■ TAREA ■
En el fragmento sobre la poesía francesa, reescribe de forma más breve el párrafo que comienza con «Sainte-Beuve se esfuerza» y conserva sus datos principales.

■ FRAGMENTO PARA LEER ■
Los poetas de la Pleyade, Dorat, Amadis Jamyn, Joachim du Bellay, Rémi Belleau,
Étienne Jodelle, Pontus de Thiard y sus innumerables discípulos, ofrecen en
diferentes grados, las mismas cualidades y defectos que su jefe.
Su escuela que combatió al alegre Jean Passerat, regresando a la vieja alegría
primitiva, había decididamente caído el la afectación más absoluta, cuando
apareció un hombre desbordante de una vehemente inspiración, satírico y terrible
y poeta soberbio por momentos, el ardiente Mathurin Régnier. Con él, los versos
se volvían rígidos y vibrantes como la cuerda tendida de un arco, y como flechas
arrojadas, salían indignaciones y violencias admirables.
Su imagen es generalmente corta, justa y colorida.
Sainte-Beuve cita este verso que halaga con razón:
Ainsi que notre poil blanchissent nos désirs. |
Al igual que nuestro pelo se emblanquecen nuestros deseos |
Régnier ataca con toda la fuerza de su libre genio al rígido y meticuloso Malherbe; aquél, al menos, tuvo el espíritu de rendir justicia a su rival.
Enfin Malherbe vint et le premier en
France |
En definitiva Malherbe fue el primero en
Francia |
Sainte-Beuve se esfuerza en conservar entre ambas escuelas un equilibrio muy
difícil. Su balancín se inclina tanto a un lado como al otro; se empeña en tomar
por aquí lo que cede por allá; no consigue en aclararse demasiado y se le podría
casi reprochar un exceso de imparcialidad.

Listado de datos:

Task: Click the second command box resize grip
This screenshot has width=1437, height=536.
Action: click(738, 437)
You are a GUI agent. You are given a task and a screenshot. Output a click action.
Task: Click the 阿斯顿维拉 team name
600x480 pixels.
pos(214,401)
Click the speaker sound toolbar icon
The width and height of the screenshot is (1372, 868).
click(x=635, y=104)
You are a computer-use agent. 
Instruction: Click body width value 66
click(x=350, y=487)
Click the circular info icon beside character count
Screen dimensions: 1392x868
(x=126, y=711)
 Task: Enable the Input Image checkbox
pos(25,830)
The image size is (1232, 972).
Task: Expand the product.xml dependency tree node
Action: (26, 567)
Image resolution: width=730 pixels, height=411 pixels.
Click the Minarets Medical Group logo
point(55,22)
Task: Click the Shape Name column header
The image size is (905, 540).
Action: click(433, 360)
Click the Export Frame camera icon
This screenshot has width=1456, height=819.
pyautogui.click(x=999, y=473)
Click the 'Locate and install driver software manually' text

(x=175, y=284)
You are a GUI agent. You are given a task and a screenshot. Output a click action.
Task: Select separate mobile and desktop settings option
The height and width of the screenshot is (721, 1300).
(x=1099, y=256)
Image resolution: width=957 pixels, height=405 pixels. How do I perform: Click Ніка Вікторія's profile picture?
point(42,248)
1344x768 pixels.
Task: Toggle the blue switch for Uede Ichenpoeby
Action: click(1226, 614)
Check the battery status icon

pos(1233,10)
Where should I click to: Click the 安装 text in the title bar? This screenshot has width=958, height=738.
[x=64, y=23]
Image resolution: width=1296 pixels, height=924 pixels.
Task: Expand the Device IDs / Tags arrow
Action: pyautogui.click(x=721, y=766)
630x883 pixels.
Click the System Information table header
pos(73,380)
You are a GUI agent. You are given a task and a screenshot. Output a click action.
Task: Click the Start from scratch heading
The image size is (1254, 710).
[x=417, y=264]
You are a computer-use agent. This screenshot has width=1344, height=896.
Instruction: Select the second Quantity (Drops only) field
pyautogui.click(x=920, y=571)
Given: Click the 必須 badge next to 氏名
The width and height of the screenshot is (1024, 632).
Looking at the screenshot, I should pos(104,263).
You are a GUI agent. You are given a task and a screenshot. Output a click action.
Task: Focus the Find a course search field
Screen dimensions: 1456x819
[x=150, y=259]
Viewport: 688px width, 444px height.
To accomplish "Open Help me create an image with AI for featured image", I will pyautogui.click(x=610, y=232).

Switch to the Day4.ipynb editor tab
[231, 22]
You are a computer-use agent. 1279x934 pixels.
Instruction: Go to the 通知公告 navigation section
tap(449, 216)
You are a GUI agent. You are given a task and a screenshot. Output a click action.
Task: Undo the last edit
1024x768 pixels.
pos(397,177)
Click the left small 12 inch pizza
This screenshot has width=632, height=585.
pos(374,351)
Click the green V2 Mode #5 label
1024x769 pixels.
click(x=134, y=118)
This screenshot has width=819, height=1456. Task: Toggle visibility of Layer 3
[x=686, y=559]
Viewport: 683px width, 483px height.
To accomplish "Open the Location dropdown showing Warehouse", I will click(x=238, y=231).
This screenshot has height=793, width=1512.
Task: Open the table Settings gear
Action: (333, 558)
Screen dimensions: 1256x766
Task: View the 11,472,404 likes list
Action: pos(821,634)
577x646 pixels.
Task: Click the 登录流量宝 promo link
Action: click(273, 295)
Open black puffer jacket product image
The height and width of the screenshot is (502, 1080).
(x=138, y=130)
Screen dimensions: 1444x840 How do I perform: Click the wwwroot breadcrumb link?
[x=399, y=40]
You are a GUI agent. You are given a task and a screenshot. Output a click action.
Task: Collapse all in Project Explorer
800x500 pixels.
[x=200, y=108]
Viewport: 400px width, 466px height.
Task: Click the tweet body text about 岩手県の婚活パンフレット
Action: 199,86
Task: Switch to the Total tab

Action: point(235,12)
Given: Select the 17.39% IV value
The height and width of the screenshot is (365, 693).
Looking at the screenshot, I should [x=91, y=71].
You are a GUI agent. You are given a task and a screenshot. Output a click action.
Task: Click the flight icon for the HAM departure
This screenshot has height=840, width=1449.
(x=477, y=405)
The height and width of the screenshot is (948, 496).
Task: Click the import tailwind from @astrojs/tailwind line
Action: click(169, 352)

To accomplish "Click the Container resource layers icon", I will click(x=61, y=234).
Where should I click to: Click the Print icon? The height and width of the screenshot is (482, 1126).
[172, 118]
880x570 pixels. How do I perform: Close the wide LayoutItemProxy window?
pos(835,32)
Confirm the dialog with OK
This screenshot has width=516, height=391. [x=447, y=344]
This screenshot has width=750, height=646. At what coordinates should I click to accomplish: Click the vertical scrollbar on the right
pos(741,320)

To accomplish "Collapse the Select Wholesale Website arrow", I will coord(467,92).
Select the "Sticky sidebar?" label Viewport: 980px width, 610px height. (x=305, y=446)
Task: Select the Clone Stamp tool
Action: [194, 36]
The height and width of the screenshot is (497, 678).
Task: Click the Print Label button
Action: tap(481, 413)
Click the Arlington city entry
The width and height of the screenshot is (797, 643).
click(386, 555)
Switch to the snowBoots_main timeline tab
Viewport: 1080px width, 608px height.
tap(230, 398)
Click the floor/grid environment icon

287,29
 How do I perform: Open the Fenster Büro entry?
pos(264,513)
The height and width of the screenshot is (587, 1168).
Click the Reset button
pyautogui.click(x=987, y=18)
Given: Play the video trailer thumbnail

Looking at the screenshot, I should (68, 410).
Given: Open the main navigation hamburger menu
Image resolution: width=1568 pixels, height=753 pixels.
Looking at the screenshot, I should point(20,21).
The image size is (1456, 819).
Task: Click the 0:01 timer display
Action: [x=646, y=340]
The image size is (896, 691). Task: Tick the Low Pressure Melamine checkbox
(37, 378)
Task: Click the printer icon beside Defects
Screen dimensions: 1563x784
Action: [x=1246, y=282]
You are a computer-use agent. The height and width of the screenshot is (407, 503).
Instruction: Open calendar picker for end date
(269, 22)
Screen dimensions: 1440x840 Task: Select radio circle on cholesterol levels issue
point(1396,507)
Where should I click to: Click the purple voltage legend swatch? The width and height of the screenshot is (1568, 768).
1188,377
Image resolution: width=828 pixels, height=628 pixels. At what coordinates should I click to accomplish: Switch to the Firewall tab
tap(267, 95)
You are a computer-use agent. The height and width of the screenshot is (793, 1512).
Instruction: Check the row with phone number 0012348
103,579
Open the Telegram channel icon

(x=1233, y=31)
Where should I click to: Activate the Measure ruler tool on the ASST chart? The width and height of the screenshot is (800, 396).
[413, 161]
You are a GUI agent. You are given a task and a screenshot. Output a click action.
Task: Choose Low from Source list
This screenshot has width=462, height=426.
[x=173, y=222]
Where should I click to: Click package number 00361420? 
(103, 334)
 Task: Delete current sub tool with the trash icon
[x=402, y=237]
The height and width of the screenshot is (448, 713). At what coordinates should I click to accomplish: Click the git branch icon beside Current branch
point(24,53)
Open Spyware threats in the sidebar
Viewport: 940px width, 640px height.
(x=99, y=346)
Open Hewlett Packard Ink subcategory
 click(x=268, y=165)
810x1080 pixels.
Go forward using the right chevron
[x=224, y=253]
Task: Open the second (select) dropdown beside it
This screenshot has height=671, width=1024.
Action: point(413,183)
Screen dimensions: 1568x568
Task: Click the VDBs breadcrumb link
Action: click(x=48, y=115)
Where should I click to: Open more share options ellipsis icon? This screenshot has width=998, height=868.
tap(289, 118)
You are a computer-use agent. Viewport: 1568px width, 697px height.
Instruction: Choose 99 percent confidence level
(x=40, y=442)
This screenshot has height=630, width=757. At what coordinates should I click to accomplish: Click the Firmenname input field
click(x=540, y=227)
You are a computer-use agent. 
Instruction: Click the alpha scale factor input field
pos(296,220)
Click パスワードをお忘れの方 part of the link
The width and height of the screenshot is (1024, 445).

■ RESPUESTA ■
Sainte-Beuve intenta mantener un difícil equilibrio entre ambas escuelas y concede a una lo que le quita a la otra. No llega a aclararse demasiado, y casi podría reprochársele un exceso de imparcialidad.